(Problem statement) In the records below, find the line with "800x618 pixels. How" and repeat it and every line after it, exactly, without any pictures.

(Source data)
□ □ □ □ □ □ □
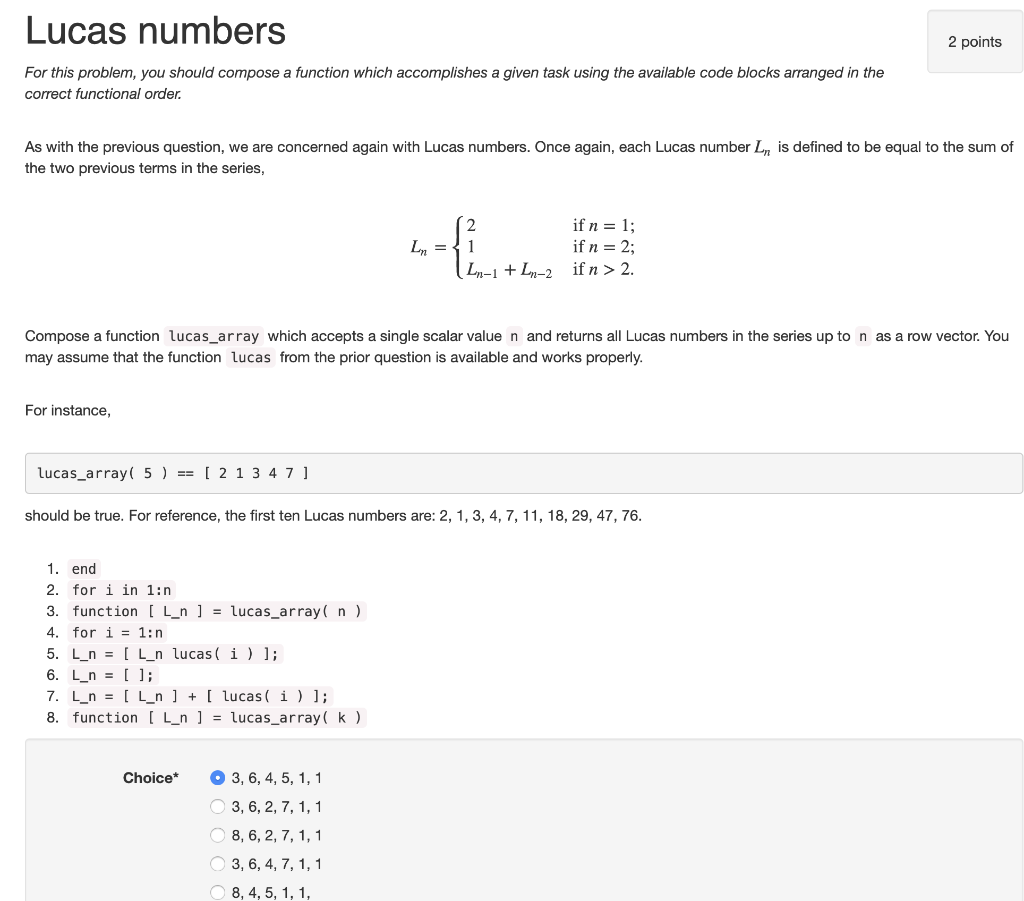The image size is (1024, 901).
Task: Click code block 4 "for i = 1:n"
Action: pos(117,632)
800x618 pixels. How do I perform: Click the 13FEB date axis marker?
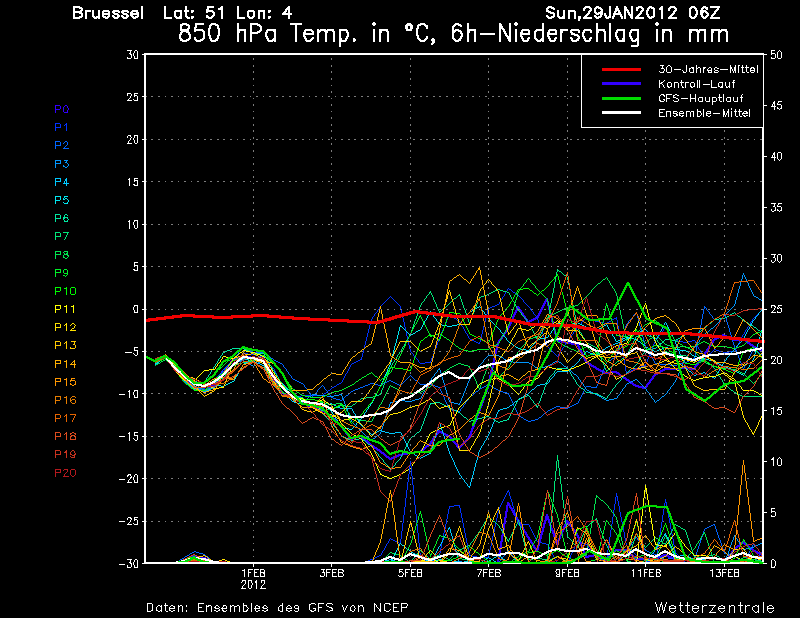pyautogui.click(x=724, y=573)
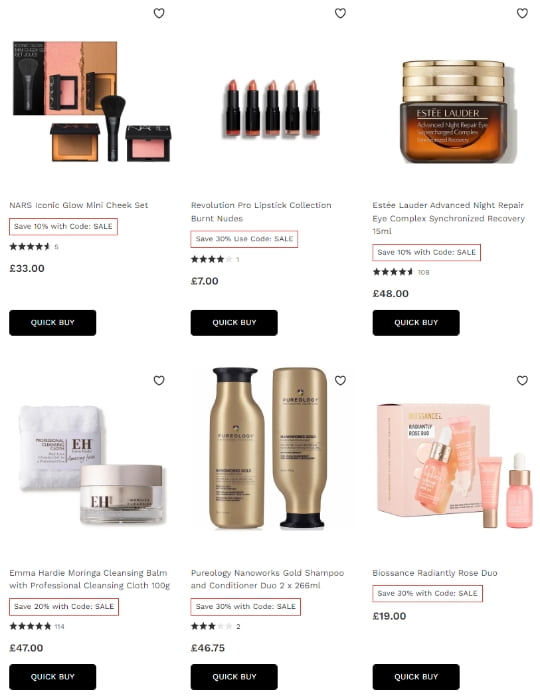This screenshot has height=700, width=540.
Task: Quick buy Revolution Pro Burnt Nudes lipsticks
Action: pyautogui.click(x=234, y=323)
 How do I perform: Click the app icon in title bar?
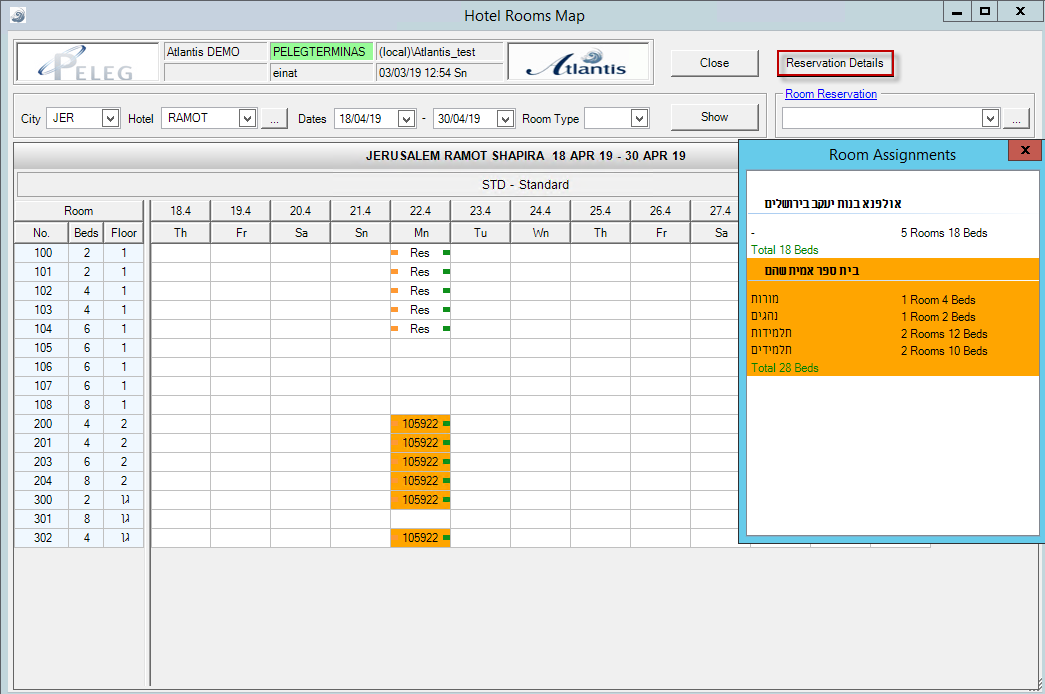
□ □ □ □ □ □ □
(Result)
800x618 pixels. How do I perform: Click the 13FEB date axis marker?
pyautogui.click(x=724, y=573)
This screenshot has height=700, width=540.
Task: Quick buy Revolution Pro Burnt Nudes lipsticks
Action: pyautogui.click(x=234, y=323)
 How do I perform: Click the app icon in title bar?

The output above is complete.